**Task statement:** Pick out each line of the material below that contains the word "agent", and copy those lines. Case counts.

**A block of data:**
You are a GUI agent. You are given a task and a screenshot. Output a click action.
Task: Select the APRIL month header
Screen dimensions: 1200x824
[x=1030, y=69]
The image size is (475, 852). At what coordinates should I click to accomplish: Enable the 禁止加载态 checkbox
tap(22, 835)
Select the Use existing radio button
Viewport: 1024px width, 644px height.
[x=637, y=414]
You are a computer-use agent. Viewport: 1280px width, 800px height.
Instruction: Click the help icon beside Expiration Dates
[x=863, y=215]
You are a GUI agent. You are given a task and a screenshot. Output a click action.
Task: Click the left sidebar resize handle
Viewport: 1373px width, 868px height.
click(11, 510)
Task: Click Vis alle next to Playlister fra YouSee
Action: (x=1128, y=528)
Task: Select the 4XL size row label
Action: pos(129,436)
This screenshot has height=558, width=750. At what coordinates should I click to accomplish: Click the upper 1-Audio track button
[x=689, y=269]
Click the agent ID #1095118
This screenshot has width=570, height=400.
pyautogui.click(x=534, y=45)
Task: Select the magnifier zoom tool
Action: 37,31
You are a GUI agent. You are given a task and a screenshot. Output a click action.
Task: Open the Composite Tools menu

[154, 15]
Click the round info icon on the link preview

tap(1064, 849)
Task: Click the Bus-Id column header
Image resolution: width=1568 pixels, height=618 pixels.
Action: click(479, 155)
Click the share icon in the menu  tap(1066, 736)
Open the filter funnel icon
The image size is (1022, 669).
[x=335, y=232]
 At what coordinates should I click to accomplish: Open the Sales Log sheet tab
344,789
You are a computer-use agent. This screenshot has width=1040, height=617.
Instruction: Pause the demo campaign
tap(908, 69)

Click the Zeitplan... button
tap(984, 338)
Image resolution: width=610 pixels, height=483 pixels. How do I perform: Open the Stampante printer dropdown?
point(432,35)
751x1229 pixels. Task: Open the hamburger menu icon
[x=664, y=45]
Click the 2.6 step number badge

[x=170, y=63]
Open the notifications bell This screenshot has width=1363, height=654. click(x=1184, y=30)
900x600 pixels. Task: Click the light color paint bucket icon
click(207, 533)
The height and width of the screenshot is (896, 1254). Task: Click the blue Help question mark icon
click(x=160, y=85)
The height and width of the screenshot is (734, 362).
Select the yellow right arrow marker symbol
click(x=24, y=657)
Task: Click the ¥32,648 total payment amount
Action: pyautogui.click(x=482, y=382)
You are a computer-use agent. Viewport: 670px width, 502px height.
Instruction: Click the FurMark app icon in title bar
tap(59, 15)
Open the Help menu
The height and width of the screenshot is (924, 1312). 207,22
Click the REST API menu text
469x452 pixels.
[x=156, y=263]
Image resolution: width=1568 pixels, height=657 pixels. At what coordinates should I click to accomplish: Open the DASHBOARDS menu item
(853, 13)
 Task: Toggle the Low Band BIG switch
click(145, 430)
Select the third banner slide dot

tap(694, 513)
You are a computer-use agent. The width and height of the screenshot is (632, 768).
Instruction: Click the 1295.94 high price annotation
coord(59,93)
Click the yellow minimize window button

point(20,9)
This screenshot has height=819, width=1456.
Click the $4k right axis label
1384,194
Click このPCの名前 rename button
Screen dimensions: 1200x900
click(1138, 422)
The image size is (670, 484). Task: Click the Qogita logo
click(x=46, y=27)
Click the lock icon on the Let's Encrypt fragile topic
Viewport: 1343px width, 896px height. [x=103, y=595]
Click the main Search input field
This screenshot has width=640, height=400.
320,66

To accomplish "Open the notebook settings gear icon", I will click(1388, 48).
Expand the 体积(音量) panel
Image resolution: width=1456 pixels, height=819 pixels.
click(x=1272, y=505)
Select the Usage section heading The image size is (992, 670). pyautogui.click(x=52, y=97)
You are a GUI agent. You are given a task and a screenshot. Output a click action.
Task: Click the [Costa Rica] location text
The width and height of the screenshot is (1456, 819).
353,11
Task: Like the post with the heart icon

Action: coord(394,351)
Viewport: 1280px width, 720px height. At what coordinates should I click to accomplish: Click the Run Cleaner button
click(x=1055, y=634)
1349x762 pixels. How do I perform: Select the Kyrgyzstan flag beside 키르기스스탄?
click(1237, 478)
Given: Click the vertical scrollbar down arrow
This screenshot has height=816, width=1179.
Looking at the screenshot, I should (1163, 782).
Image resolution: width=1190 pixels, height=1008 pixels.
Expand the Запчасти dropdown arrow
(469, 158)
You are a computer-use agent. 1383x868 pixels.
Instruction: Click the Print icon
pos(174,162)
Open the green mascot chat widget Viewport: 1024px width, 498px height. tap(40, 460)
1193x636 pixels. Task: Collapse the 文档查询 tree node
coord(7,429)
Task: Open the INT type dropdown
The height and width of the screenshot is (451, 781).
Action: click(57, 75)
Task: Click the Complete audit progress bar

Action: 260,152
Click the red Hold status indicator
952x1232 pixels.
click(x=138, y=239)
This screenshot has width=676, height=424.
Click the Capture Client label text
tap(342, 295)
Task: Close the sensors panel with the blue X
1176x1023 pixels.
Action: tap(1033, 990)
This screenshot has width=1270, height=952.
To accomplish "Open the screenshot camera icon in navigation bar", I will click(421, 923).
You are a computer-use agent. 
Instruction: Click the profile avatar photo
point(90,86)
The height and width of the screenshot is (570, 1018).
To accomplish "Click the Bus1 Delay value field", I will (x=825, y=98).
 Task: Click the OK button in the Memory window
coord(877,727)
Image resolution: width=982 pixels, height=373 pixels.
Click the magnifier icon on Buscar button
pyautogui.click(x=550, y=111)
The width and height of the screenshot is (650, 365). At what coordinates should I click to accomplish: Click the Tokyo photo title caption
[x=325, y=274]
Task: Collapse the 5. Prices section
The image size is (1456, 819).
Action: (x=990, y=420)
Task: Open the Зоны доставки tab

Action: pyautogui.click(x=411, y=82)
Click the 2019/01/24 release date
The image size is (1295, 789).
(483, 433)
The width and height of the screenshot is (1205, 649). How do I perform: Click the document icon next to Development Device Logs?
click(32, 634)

**Response to this exercise:**
You are a GUI agent. You are given a task and a screenshot. Output a click action.
You are a computer-use agent. Viewport: 1280px width, 800px height.
You are a GUI agent. You are given a task and a screenshot. Output a click action.
Click the agent ID #1095118
You are a GUI agent. You are given a task and a screenshot. Output a click action.
You are a computer-use agent. This screenshot has width=1040, height=617.
You are a computer-use agent. Viewport: 670px width, 502px height.
You are a computer-use agent. The width and height of the screenshot is (632, 768).
You are a GUI agent. You are given a task and a screenshot. Output a click action.
You are a computer-use agent. 1383x868 pixels.
You are a computer-use agent. 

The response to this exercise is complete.